Adoption relies less on individual employee actions
In Stages 1 and 2, individuals have to decide how and when to use the tools they are given. In Stages 3 and 4, the company decides, the project is deployed, and the company benefits.
Companies that reduce coordination tax run faster
To understand why, take this thought exercise from Apenwarr:
Every layer of approval makes a process 10x slower…
Just to be clear, we’re counting “wall clock time” here rather than effort. Almost all the extra time is spent sitting and waiting.
Look:
Code a simple bug fix
30 minutes
Get it code reviewed by the peer next to you
300 minutes → 5 hours → half a day
Get a design doc approved by your architects team first
50 hours → about a week
Get it on some other team’s calendar to do all that
(for example, if a customer requests a feature)
500 hours → 12 weeks → one fiscal quarter
For a non-Engineering example, imagine a company that has deployed a Press Release Review Agent that automates Comms and Legal review for product announcements. If you are launching a product, you submit your Press Release, get suggested edits back in seconds, make your changes, resubmit, and you’re done.

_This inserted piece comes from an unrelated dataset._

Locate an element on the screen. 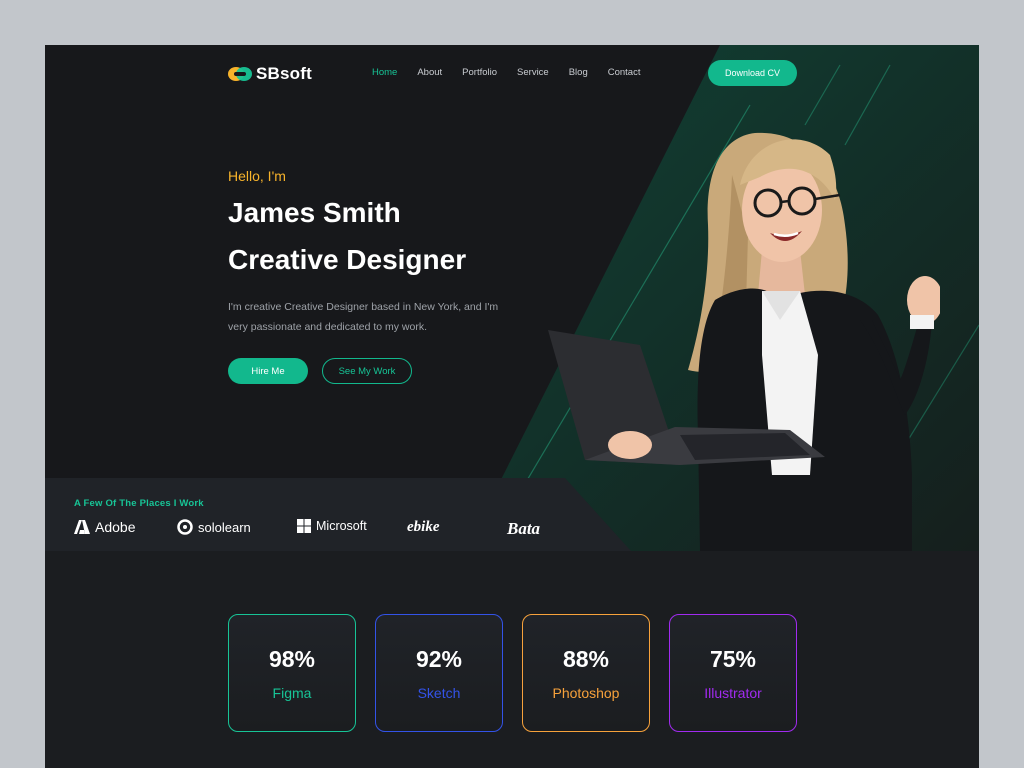 The image size is (1024, 768). skill-card-sketch: 92% Sketch is located at coordinates (439, 673).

All that took was 30 minutes rather than 1 week iterating with two teams.
I wrote about this in Rearranging the Factory: “What we are seeing is that fewer people will be required to design, ship, sell, and support products because with AI, one person is doing not just more work, but work that was historically done by different functions.”
Flatter, Leaner Companies with Fewer Jobs
All of this points to a future with smaller companies and fewer jobs (at least in the short term), which has not been lost on anyone. This will be true at new companies that do more with fewer people, run a leaner cost structure, operate faster than larger companies. Larger companies are racing to reorganize to compete. (See e.g. Microsoft’s rebuild).
ICE and Boo’s
The perception that AI is coming for our jobs has made AI deeply unpopular. In a recent NBC poll, AI was less popular than ICE (U.S. Immigration and Customs Enforcement) with a net -20 approval rating vs ICE’s -18 (NBC News).

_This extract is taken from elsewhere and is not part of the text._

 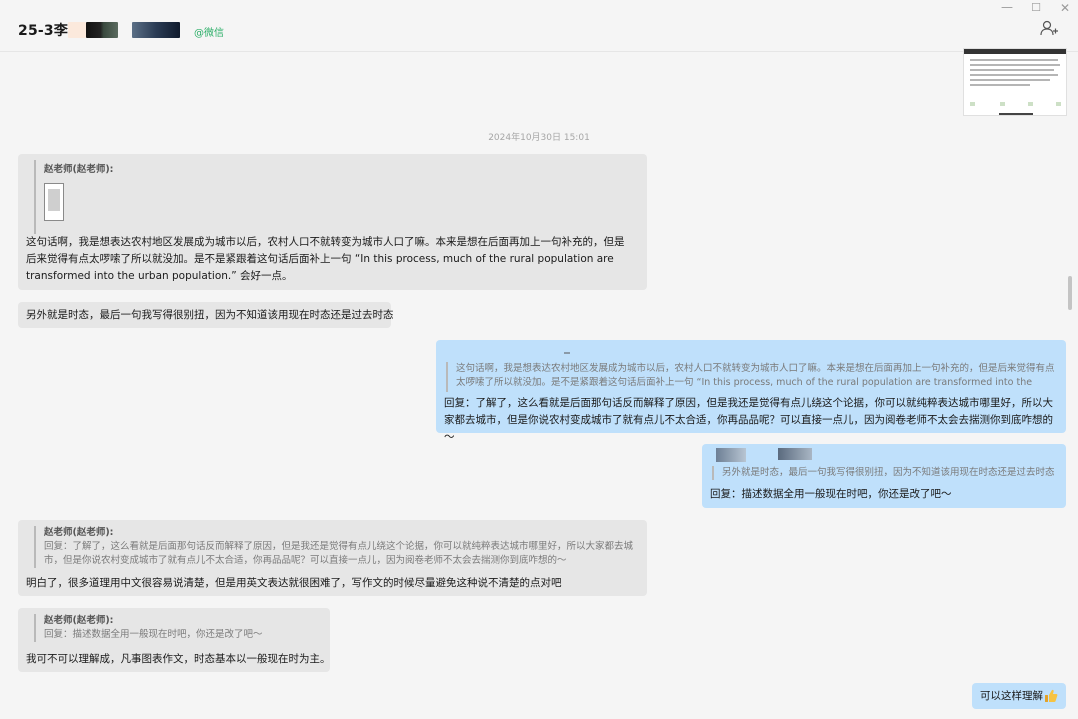 What do you see at coordinates (1015, 82) in the screenshot?
I see `image-message` at bounding box center [1015, 82].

Young people graduating college have yet to experience their first re-org but see where this is going. Which is why when their commencement speakers talked about AI, they booed. Watch this supercut of the 2026 graduating class saying what they think of AI in the workplace.

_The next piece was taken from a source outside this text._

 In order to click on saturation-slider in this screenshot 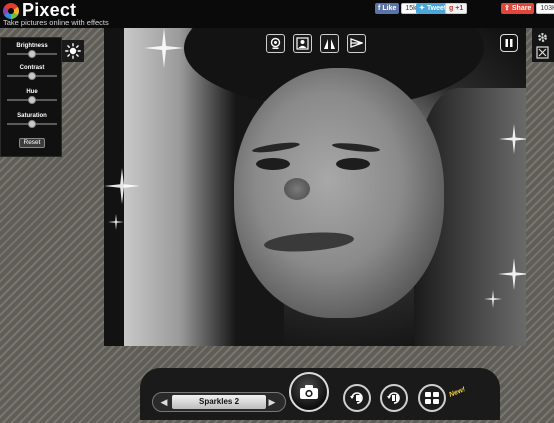, I will do `click(32, 124)`.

This perception matters because the backlash will limit AI adoption in Stages 0 to 2, which rely on individuals to do something differently. This makes the business case for using AI in these stages very tenuous because companies will be paying for both employees and AI, all while seeing only marginal gains.
As a result, companies will move as quickly as they can to Stage 3 and 4 to automate more work, limit what they pay employees, and fund AI budgets.
Bring in the Consultants
Making changes of that scale at a company while still running the underlying business is very hard. And this is exactly why companies are hiring consultants.
In the early ChatGPT days, you might remember the predicted end of consultancies like BCG, McKinsey, and Bain. Rather than shrinking, consultancies are growing faster than they have in years because not only are they good at analyzing large volumes of information, they are also good at reorganizing companies and driving change. BCG reported that over 40% of its revenue is now coming from AI and tech-focused services (link).
In addition to the traditional firms, you see both OpenAI and Anthropic launching consultancies. They call them “Forward Deployed Engineering teams” instead of “Client Teams” but the goal is the same: Help companies get to Stage 3 and 4 - and as soon as possible.
Jobs “J Curve”
All of this points to fewer jobs in the short-term. Eventually capital will be re-deployed, AI will make it easier for those with the desire to start a company, and new industries will grow. But in the interim, it’s going to look like a “J curve” with job losses before we come out the other side.